Here are some example code snippets to get you started with Python Matplotlib:

Simple Bar Plot

import matplotlib.pyplot as plt

# Example Data (if using Pandas)
import pandas as pd
import numpy as np

data = pd.DataFrame({
    'species': ['Adelie', 'Chinstrap', 'Gentoo', 'Adelie', 'Chinstrap', 'Gentoo'],
    'flipper_length_mm': [181, 195, 210, 190, 200, 215]
})

# Grouping Data by Species and Getting Mean Flipper Length
species_avg = data.groupby('species')['flipper_length_mm'].mean()

# Plot
plt.bar(species_avg.index, species_avg.values)
plt.xlabel('Species')
plt.ylabel('Average Flipper Length (mm)')
plt.title('Penguin Flipper Length by Species')
plt.show()

Filtering

import matplotlib.pyplot as plt

# Example Data (if using Pandas)
import pandas as pd
import numpy as np

data = pd.DataFrame({
    'island': ['Biscoe','Dream','Biscoe','Biscoe','Biscoe'],
    'body_mass_g': [5200.0, 3000.0, 3175.0, 3175.0, 3175.0],
    'sex': ['female','male','female','female',np.nan]
})


print(f'Initial table:\n{data}\n' + '-'*30)

data = data.dropna()  # Drops rows where at least one value is NaN
data = data.drop_duplicates()  # Removes duplicate rows
print(f'After dropna+drop_duplicates:\n{data}\n' + '-'*30)

score = data['body_mass_g'] - data['body_mass_g'].mean()
print(f'Init Scores:\n{score}\n' + '-'*30)

score = np.abs(score)
print(f'After abs:\n{score}\n' + '-'*30)

data = data[score < np.std(data['body_mass_g'])]

print(f'filtered data:\n{data}\n' + '-'*30)


data_female = data[data['sex'] == 'female']
print(f'data_female:\n{data_female}\n' + '-'*30)
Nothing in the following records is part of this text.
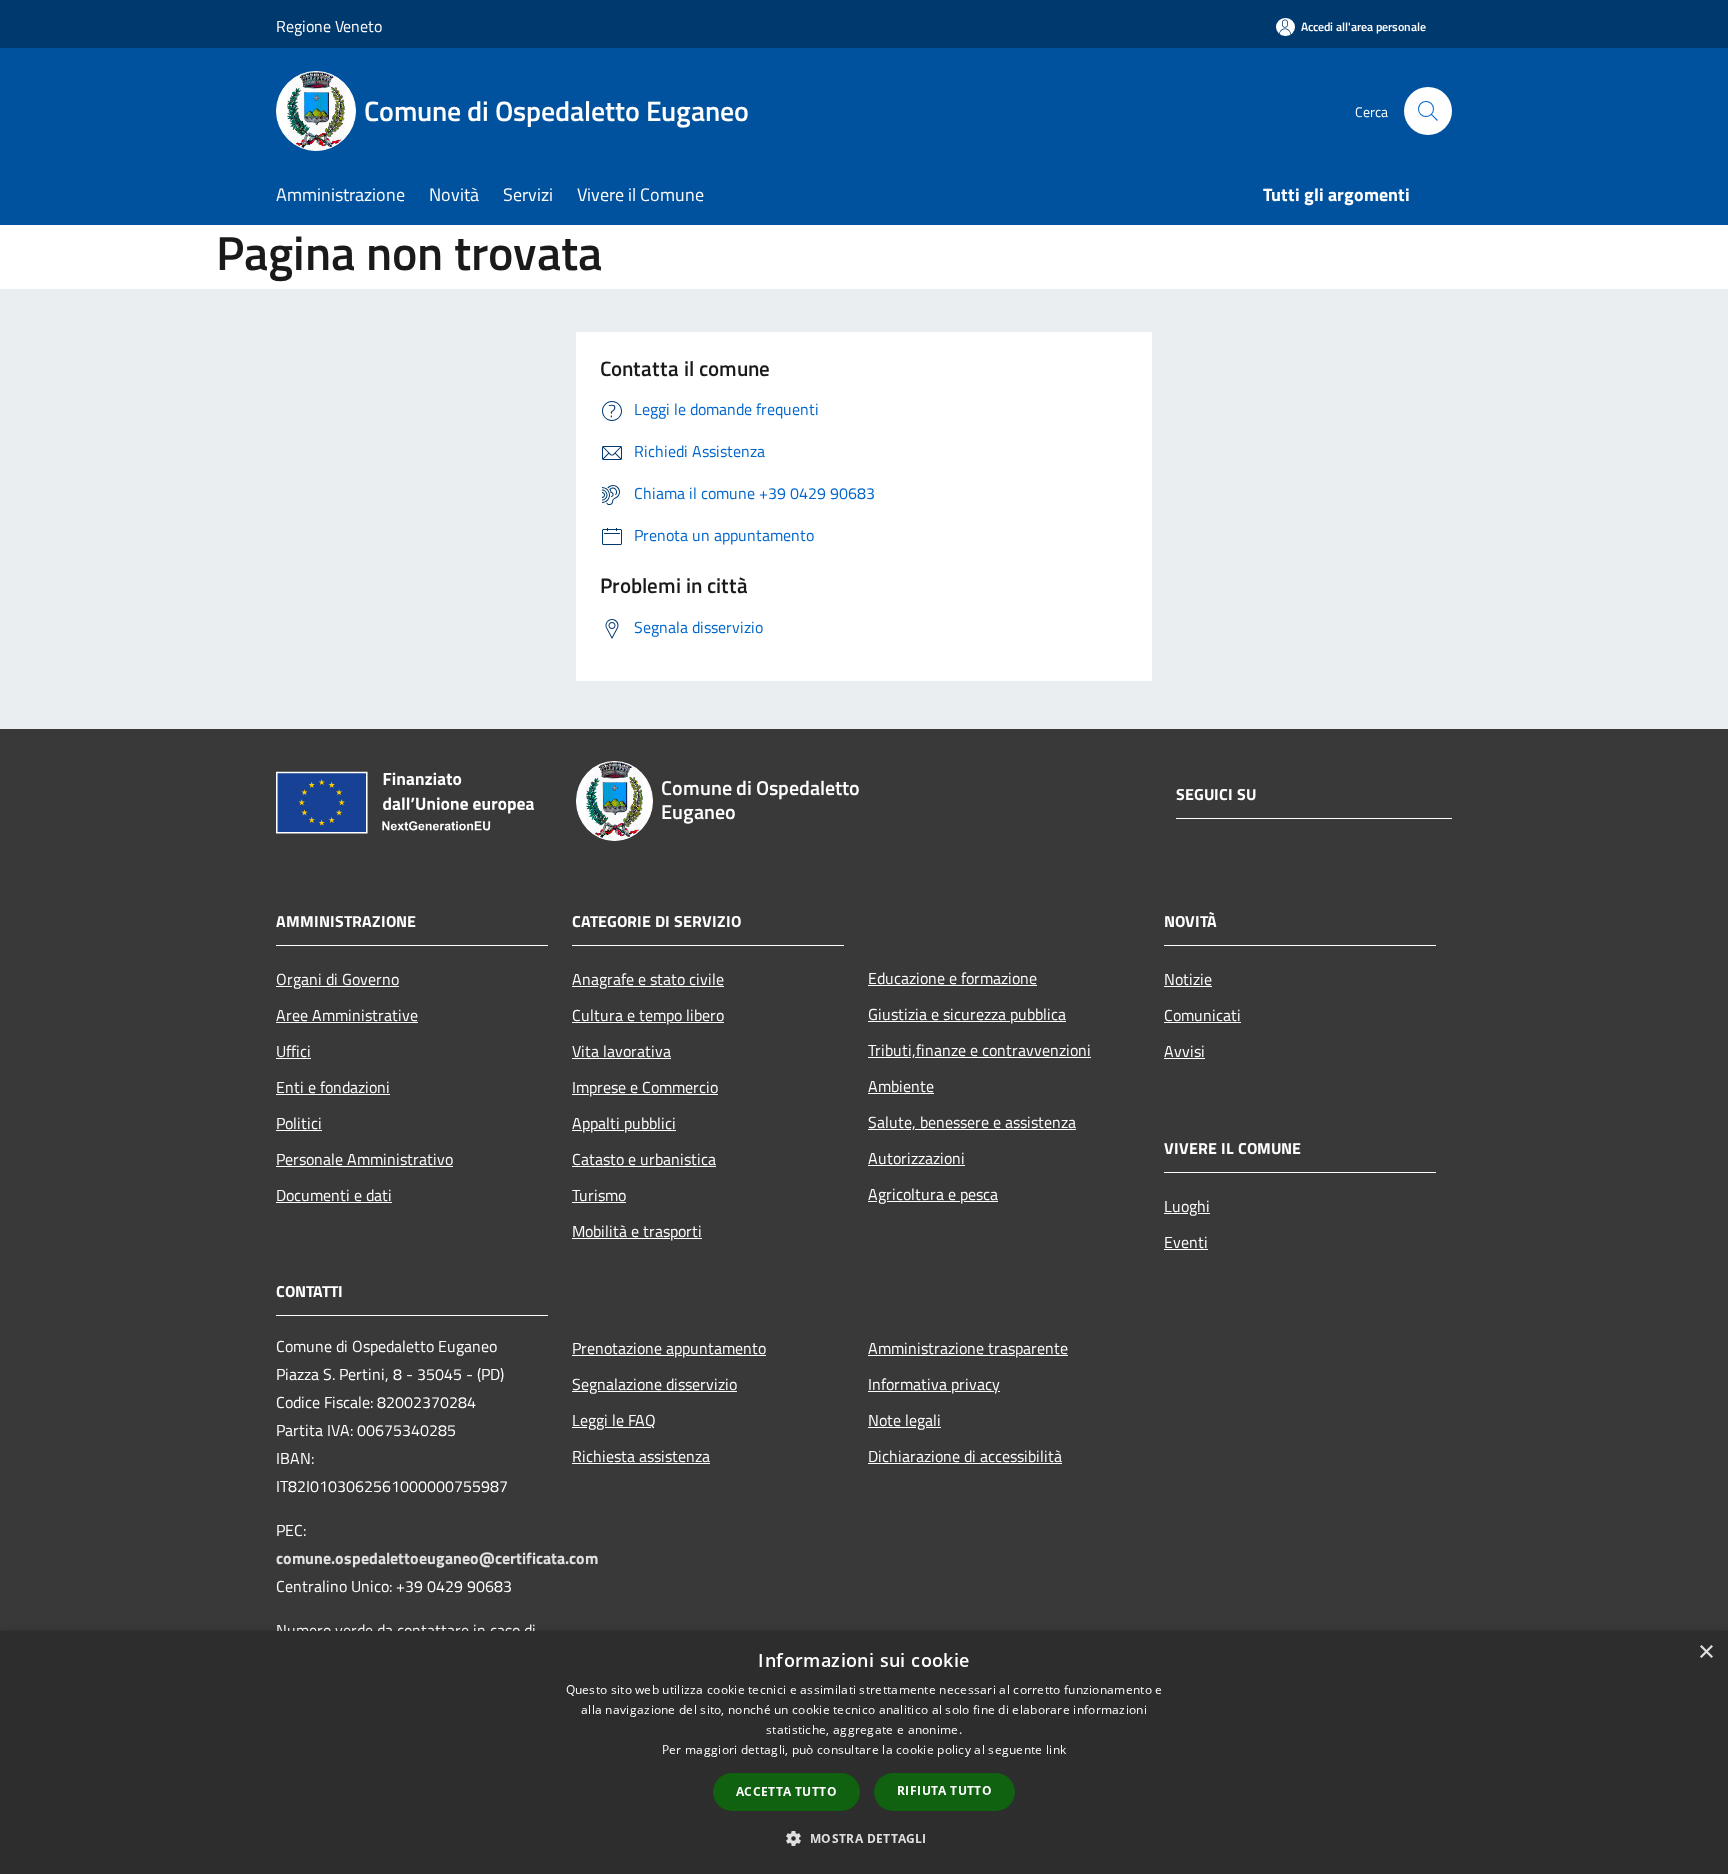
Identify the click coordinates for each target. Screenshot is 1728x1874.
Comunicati (1202, 1015)
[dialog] (864, 1752)
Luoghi (1187, 1206)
print(f'len(data_female)={len(data_female)}')

Filtering details

The filtering process in the above code snippet involves the following steps:

  1. Drop rows with at least one NaN value using dropna().
  2. Remove duplicate rows using drop_duplicates().
  3. Calculate the score as the difference between the body mass and the mean body mass.
  4. Take the absolute value of the score using np.abs().
  5. Filter the data based on the condition that the score is less than the standard deviation of the body mass: data[score < np.std(data['body_mass_g'])].

`plt.hist` Example

Histogram Example Image produced with full data
import pandas as pd

csv = """
species,island,bill_length_mm,bill_depth_mm,flipper_length_mm,body_mass_g,sex
Adelie,Torgersen,39.1,18.7,181,3750,MALE
Adelie,Torgersen,34.4,18.4,184,3325,FEMALE
Adelie,Torgersen,46,21.5,194,4200,MALE
Adelie,Biscoe,37.8,18.3,174,3400,FEMALE
Chinstrap,Dream,50.5,18.4,200,3400,FEMALE
Chinstrap,Dream,49.5,19,200,3800,MALE
Chinstrap,Dream,46.4,17.8,191,3700,FEMALE
Chinstrap,Dream,42.5,16.7,187,3350,FEMALE
Gentoo,Biscoe,45.5,13.7,214,4650,FEMALE
Gentoo,Biscoe,48.4,14.6,213,5850,MALE
Gentoo,Biscoe,45.3,13.8,208,4200,FEMALE
Gentoo,Biscoe,46.2,14.9,221,5300,MALE
"""


# Convert string to file-like object
csv_io = io.StringIO(csv)

# Read the CSV
data = pd.read_csv(csv_io)

# Display first 5 rows
print(data.head(5))

import matplotlib.pyplot as plt

groupd = data.groupby('species')

for species, species_data in groupd:
    plt.hist(species_data['flipper_length_mm'], label=species, alpha=0.5)

plt.legend()
plt.show()

Scatter Plot Example

Scatter Plot Example Image produced with full data
import pandas as pd

csv = """
species,island,bill_length_mm,bill_depth_mm,flipper_length_mm,body_mass_g,sex
Adelie,Torgersen,39.1,18.7,181,3750,MALE
Adelie,Torgersen,34.4,18.4,184,3325,FEMALE
Adelie,Torgersen,46,21.5,194,4200,MALE
Adelie,Biscoe,37.8,18.3,174,3400,FEMALE
Chinstrap,Dream,50.5,18.4,200,3400,FEMALE
Chinstrap,Dream,49.5,19,200,3800,MALE
Chinstrap,Dream,46.4,17.8,191,3700,FEMALE
Chinstrap,Dream,42.5,16.7,187,3350,FEMALE
Gentoo,Biscoe,45.5,13.7,214,4650,FEMALE
Gentoo,Biscoe,48.4,14.6,213,5850,MALE
Gentoo,Biscoe,45.3,13.8,208,4200,FEMALE
Gentoo,Biscoe,46.2,14.9,221,5300,MALE
"""


# Convert string to file-like object
csv_io = io.StringIO(csv)

# Read the CSV
data = pd.read_csv(csv_io)

# Display first 5 rows
print(data.head(5))

import matplotlib.pyplot as plt

groupd = data.groupby('species')

print(groupd)


plt.scatter(data['species'], data['flipper_length_mm'])

plt.legend()
plt.show()

Note that `plt.scatter(data['species'], data['flipper_length_mm'])` creates a scatter plot with the species on the x-axis and the flipper length on the y-axis.